BREVE ESERCIZIO 1 >>
Per favore, ricopia parola per parola il passo del testo sui valletti da corsa compreso tra "Alla seconda corsa, il" e "somme da capogiro.", estremi inclusi.

DOCUMENTO >>
==================================================

Due valletti da corsa sono pronti per un match su una distanza di oltre due miglia, due giri sull’erba folta del percorso del Rowley Mile. Match significa solo loro due, testa a testa, come in un campionato di boxe. Il grosso premio in denaro andrà al padrone del vincente, non ai partecipanti, proprio come in una corsa di cavalli la vincita va al proprietario, non al cavallo o al fantino.
Questi valletti sono servitori domestici, il loro status è appena equivalente a quello di un buon cavallo. Nel bollettino di questacorsa, sono identificati solo come “il valletto da corsa del duca di Wharton e quello di Lord Castlemain”. In realtà, sono William Mawbone e Thomas Groves, che si accingono a correre la seconda di quattro gare di velocità sulle diverse distanze di una, due, tre e quattro miglia (1.600m, 3.300m, 4.800m e 6.400m circa, ndr) , programmate a intervalli di un mese da gennaio ad aprile. Le gare hanno attirato molto interesse e un sacco di soldi. Quando sono state annunciate, si diceva che ognuna valesse 100 sterline in premi in denaro.
Alla seconda corsa, il montepremi aveva raggiunto diverse centinaia di ghinee e molto di più era stato puntato nelle scommesse. Per l’epoca si tratta di somme da capogiro.
Nel 1720, un giornale riporta che lo stesso duca di Wharton, il padrone di Mawbone, ha perso quasi 6.000 sterline a causa delle scommesse, milioni in termini moderni. Possiamo solo sperare che i corridori abbiano ottenuto un bonus, oltre a tutto ciò che hanno fatto guadagnare (o perdere) a chi aveva scommesso su di loro.

==================================================

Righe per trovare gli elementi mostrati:
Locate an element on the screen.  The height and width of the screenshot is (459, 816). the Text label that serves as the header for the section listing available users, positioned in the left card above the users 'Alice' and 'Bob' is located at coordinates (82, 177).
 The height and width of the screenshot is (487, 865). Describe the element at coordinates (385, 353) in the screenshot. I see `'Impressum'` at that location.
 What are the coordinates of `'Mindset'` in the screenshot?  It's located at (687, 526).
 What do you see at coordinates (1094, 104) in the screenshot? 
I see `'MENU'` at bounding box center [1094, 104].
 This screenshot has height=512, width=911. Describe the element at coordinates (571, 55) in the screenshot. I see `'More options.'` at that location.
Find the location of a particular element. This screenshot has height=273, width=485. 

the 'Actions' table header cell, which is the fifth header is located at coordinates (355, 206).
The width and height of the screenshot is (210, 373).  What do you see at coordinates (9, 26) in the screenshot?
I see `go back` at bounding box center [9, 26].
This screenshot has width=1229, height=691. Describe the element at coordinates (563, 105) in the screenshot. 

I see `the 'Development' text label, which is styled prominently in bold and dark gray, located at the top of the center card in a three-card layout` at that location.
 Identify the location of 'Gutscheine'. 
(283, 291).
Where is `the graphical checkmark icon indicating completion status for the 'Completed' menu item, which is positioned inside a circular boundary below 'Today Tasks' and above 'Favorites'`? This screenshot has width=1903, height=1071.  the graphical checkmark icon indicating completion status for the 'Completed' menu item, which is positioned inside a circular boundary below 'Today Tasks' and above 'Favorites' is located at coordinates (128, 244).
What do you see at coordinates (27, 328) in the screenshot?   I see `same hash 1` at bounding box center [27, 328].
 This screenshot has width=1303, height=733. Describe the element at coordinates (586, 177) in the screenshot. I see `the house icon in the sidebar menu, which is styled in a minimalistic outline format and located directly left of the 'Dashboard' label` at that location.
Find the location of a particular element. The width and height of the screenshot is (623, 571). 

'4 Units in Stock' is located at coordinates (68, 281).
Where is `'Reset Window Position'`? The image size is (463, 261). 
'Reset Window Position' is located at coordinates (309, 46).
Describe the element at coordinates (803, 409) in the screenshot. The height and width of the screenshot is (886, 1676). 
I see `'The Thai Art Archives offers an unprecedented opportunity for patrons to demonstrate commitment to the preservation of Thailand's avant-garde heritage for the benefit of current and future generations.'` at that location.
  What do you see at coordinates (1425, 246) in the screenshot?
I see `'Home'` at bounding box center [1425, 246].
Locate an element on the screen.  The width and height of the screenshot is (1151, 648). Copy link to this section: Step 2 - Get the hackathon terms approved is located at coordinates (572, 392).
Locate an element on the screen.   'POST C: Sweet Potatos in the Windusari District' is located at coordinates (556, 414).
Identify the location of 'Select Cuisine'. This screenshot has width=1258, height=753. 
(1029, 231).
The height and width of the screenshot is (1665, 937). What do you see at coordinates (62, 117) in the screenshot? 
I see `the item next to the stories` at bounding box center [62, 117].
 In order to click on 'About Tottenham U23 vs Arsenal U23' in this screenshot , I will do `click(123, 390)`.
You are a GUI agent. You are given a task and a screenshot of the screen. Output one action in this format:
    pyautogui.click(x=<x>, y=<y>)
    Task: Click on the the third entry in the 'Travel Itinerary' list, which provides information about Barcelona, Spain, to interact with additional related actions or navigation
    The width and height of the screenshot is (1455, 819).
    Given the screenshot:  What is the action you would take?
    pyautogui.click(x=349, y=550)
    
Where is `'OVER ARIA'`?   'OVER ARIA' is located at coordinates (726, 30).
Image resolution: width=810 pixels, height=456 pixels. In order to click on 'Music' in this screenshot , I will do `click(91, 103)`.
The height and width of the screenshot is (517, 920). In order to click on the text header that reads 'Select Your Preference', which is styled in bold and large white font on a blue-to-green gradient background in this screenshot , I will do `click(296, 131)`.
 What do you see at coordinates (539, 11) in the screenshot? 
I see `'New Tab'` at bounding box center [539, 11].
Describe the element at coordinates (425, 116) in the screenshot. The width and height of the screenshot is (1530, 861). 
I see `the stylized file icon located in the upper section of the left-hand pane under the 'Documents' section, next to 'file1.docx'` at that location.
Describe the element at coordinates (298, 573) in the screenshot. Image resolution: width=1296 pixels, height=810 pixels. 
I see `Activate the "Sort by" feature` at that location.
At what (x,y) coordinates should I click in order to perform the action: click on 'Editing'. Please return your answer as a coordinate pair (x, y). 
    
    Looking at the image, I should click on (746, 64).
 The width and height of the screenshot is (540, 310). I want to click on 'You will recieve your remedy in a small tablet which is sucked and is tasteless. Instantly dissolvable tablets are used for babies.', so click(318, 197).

==================================================

BREVE ESERCIZIO 2 >>
Nelle righe riportate dopo il testo, riscrivi solo le linee comprese tra quella che contiene "The width and height of the screenshot is (210, 373)." e quella che contiene "center [9, 26].", incluse. Sostituisci "width and height" con "dimensions" e lascia invariato tutto il resto.

RISULTATO DEL COMPITO 1 >>
Alla seconda corsa, il montepremi aveva raggiunto diverse centinaia di ghinee e molto di più era stato puntato nelle scommesse. Per l’epoca si tratta di somme da capogiro.

RISULTATO DEL COMPITO 2 >>
The dimensions of the screenshot is (210, 373).  What do you see at coordinates (9, 26) in the screenshot?
I see `go back` at bounding box center [9, 26].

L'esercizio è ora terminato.